_Stated exercise:_ Copy out every line of the material below word for word, leaving out the pictures.

********

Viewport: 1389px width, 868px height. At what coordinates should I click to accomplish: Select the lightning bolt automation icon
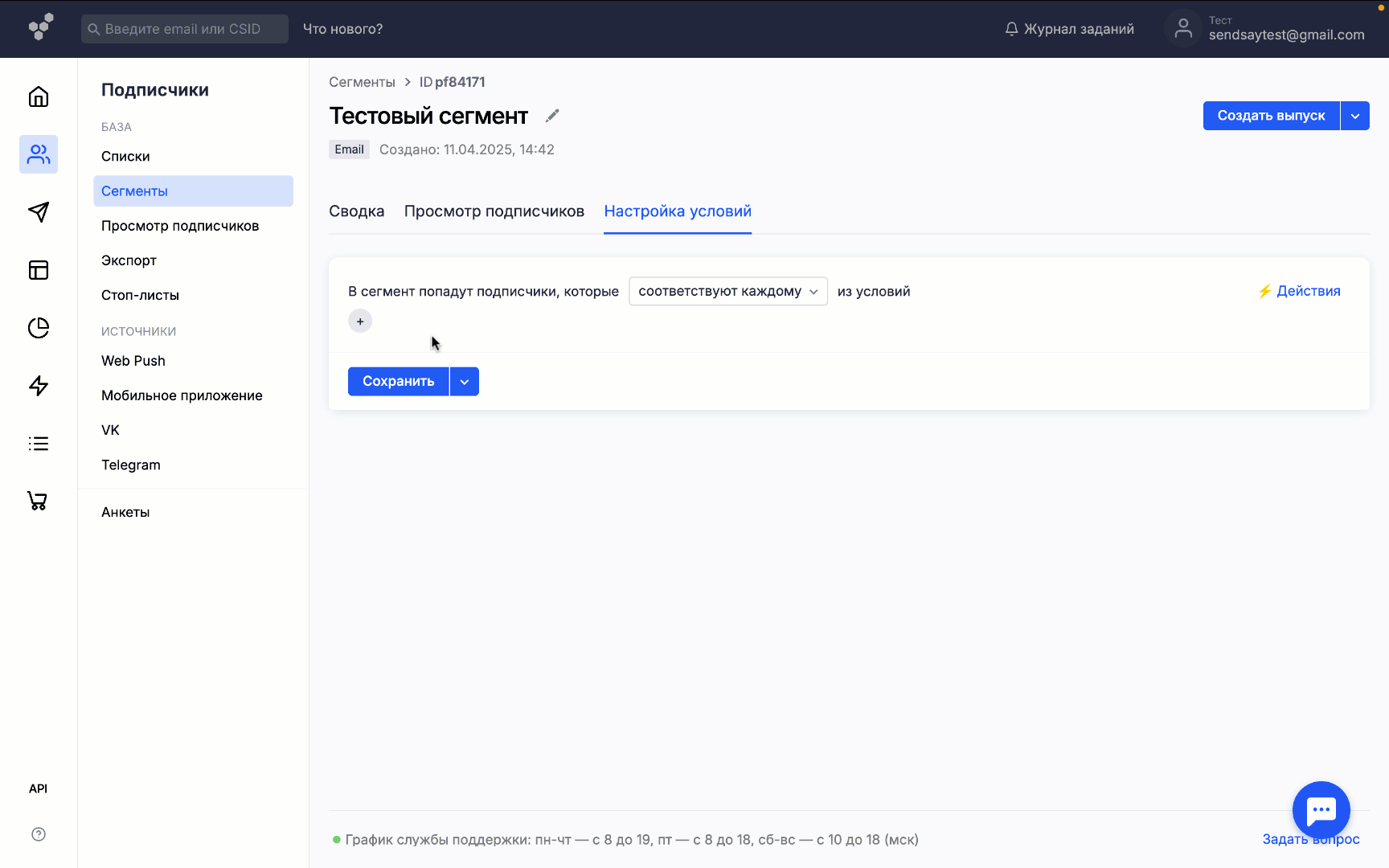pos(39,386)
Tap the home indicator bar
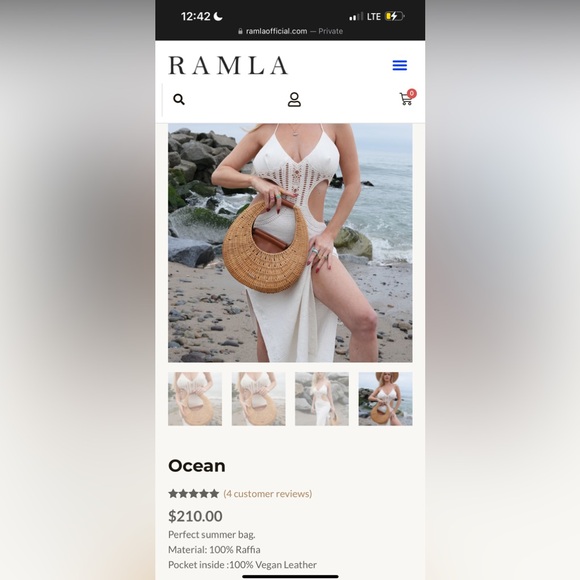Screen dimensions: 580x580 (x=290, y=576)
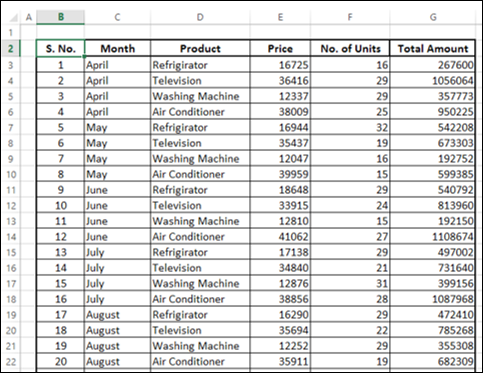Viewport: 483px width, 373px height.
Task: Click the S. No. header cell
Action: click(61, 48)
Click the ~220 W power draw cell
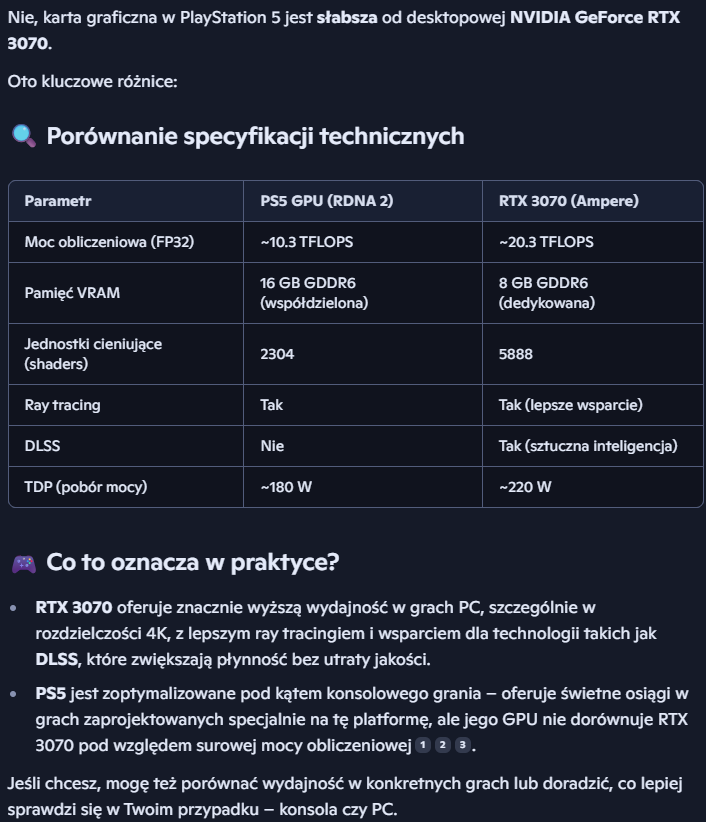The height and width of the screenshot is (822, 706). pyautogui.click(x=525, y=487)
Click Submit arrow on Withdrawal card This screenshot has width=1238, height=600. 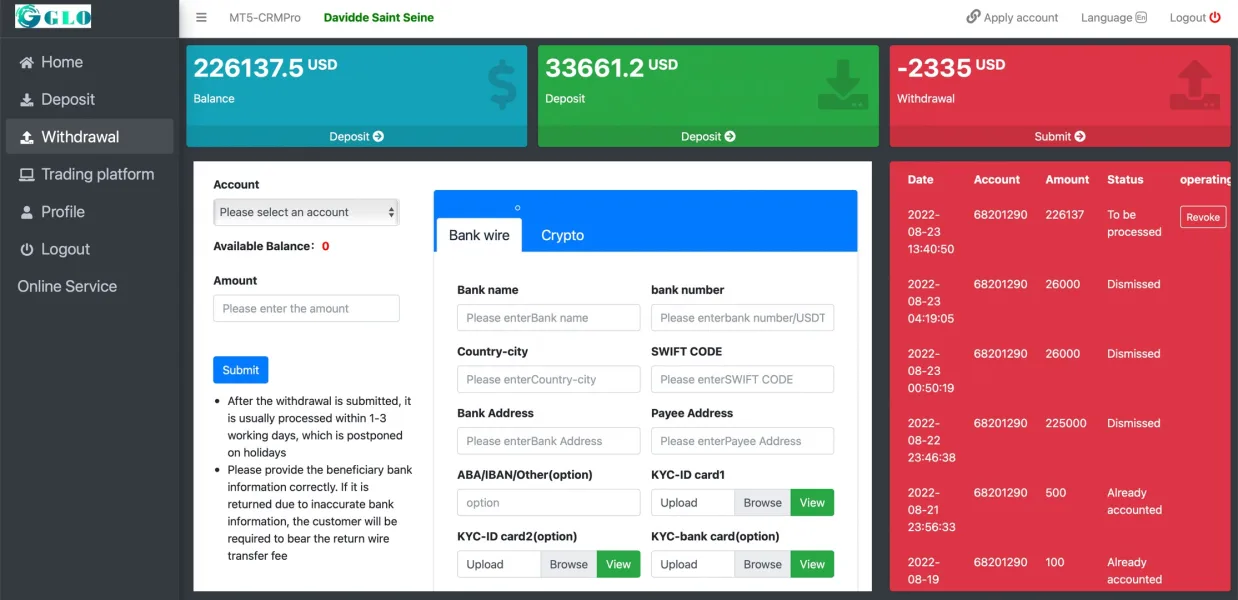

********

_Exercise result:_
Viewport: 1389px width, 868px height. At what coordinates should I click to accomplish: Select the lightning bolt automation icon
pos(39,386)
Tap the home indicator bar
Screen dimensions: 580x580 (x=290, y=576)
Viewport: 483px width, 373px height.
Task: Click the S. No. header cell
Action: click(61, 48)
Click the ~220 W power draw cell
The height and width of the screenshot is (822, 706). pyautogui.click(x=525, y=487)
Click Submit arrow on Withdrawal card This screenshot has width=1238, height=600. 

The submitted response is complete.